YuanGongND / ltu

Code, Dataset, and Pretrained Models for Audio and Speech Large Language Model "Listen, Think, and Understand".
337 stars 27 forks source link

Questions about data construction #1

Open zengxijuan opened 11 months ago

zengxijuan commented 11 months ago

Hello, thank you for your excellent work. I have a few questions about data construction:

  1. How do different data sets allocate the proportion to generate QA pairs? For example, how does AudioSet data determine which audio segments are used to generate Classification data and which audio segments are used to generate Acoustic Features data?
  2. For the question construction of closed set data, since it is generated by GPT, will there be repeated questions? Do you generate a set of problems and then randomly select them, or do you call the interface for each segment?
  3. When processing data sets, how to deal with the case of data intersection between different data sets? Look forward to your reply, thank you!
YuanGongND commented 11 months ago

hi there,

How do different data sets allocate the proportion to generate QA pairs? For example, how does AudioSet data determine which audio segments are used to generate Classification data and which audio segments are used to generate Acoustic Features data?

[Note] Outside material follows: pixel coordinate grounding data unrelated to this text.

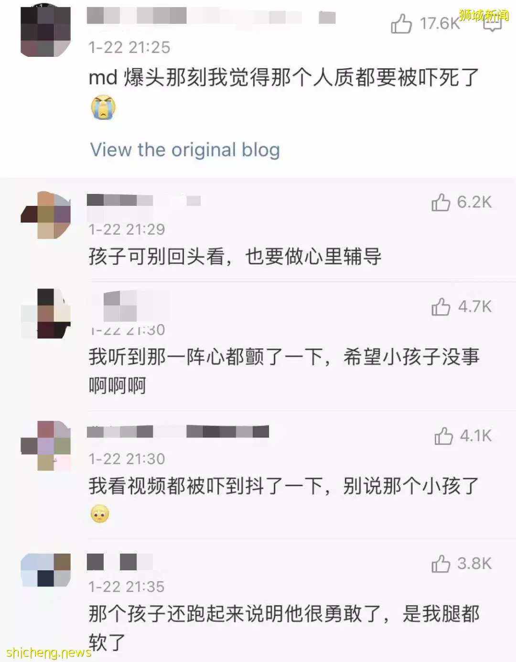
Task: Select comment about 孩子可别回头看
Action: pos(235,257)
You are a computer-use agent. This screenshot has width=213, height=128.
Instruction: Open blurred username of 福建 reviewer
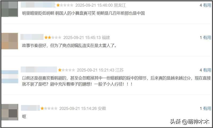click(x=32, y=37)
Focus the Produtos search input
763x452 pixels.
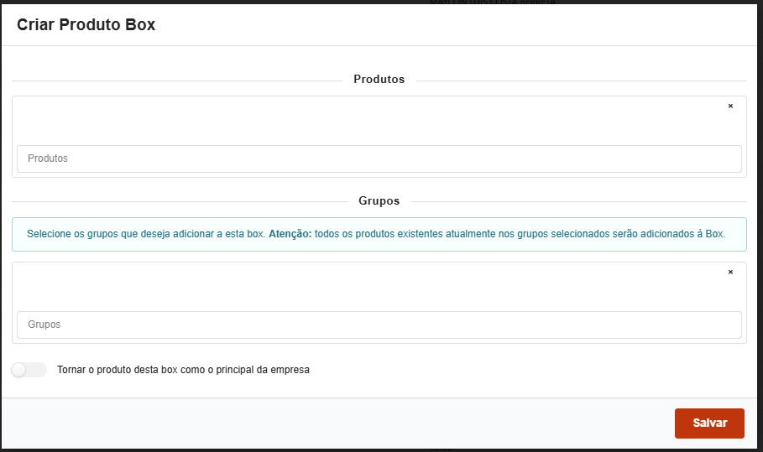[x=379, y=158]
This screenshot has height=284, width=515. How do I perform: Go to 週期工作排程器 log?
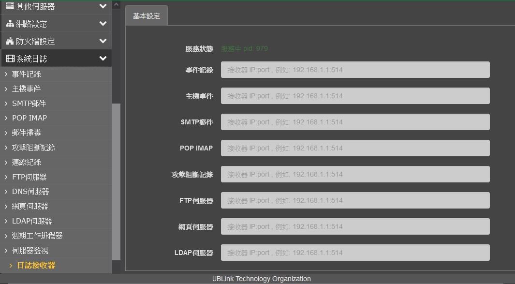pos(37,236)
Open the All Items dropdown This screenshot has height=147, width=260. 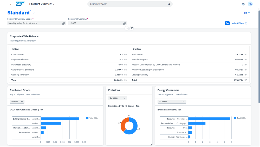point(172,102)
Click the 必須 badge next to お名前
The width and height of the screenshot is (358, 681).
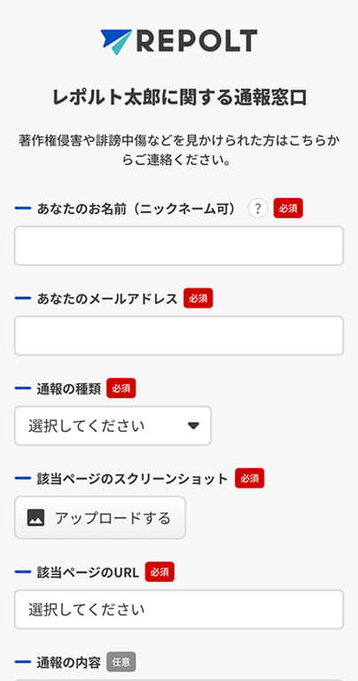[288, 208]
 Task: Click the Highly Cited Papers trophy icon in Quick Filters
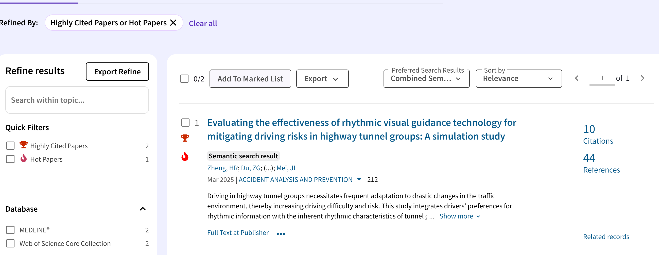click(24, 145)
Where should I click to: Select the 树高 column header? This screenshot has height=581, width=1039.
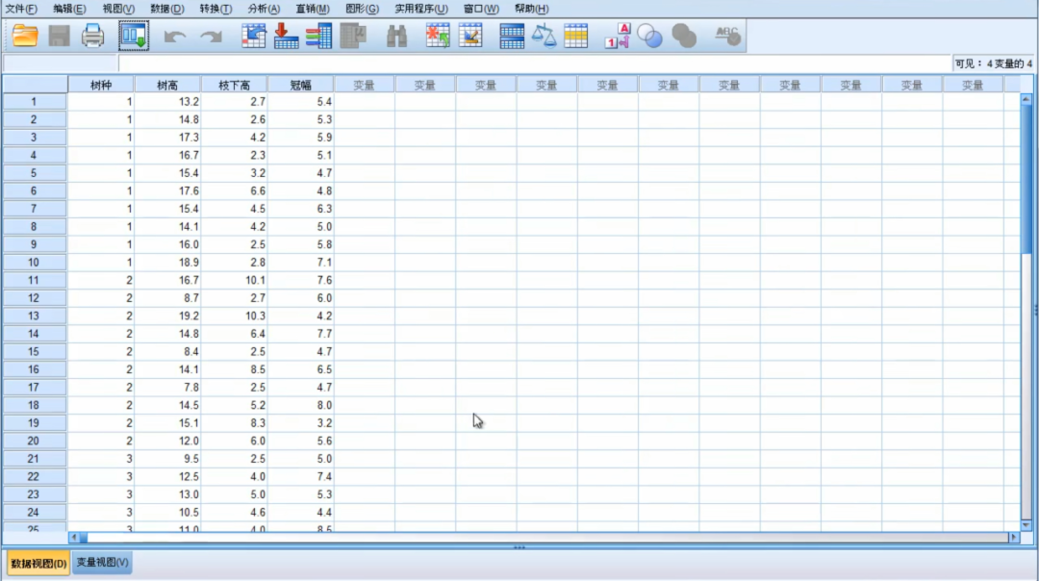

Usually, we generate all possible qa for each sample, e.g., for AudioSet, almost all samples have a question about classification and a question about the feature, respectively.

For the question construction of closed set data, since it is generated by GPT, will there be repeated questions? Do you generate a set of problems and then randomly select them, or do you call the interface for each segment?

For closed-ended questions, yes, there are (many) repeat questions. Our closed-ended data is at a million level, so it is impossible/not necessary to have different questions for each closed-ended task. Practically, we paraphrase each closed-ended question ten to a hundred times using GPT.

When processing data sets, how to deal with the case of data intersection between different data sets?

There are overlapped audios (not many), but it is not a big issue. When it is from different datasets, it usually has different types of annotation. We just treat them as independent audio samples.

-Yuan